The World Bank, in its twice-a-year update on Tuesday, projected a 1.7% growth for Sri Lanka's economy in 2024, following a contraction of 3.8% in 2023. Despite this positive forecast, the international financial institution warned that the outlook remains uncertain and hinges on progress with debt restructuring and the implementation of critical structural reforms.
In its latest Sri Lanka Development Update titled "Mobilizing Tax Revenue for a Better Future", the World Bank emphasized that improved revenue mobilization is crucial to Sri Lanka's return to macroeconomic stability. The report highlighted a government-led tax reform package that has been under implementation since May 2022. This package includes the introduction of new taxes, a wide range of adjustments to tax rates and bases, and an effort to improve the efficiency of tax collection and increase compliance.

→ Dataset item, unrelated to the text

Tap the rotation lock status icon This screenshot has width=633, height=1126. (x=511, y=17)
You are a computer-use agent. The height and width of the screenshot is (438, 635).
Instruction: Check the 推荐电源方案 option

Faris H. Hadad-Zervos, World Bank country director for Maldives, Nepal, and Sri Lanka acknowledged the critical reforms undertaken by Sri Lanka since the onset of the economic crisis. He emphasized that "staying on the course of reforms while managing fiscal risks is crucial to restoring a sustainable growth path." Hadad-Zervos also stressed that current efforts to mobilize tax revenue should go hand in hand with ongoing reforms towards expenditure transparency. This dual approach is necessary to build public confidence and deliver better public services.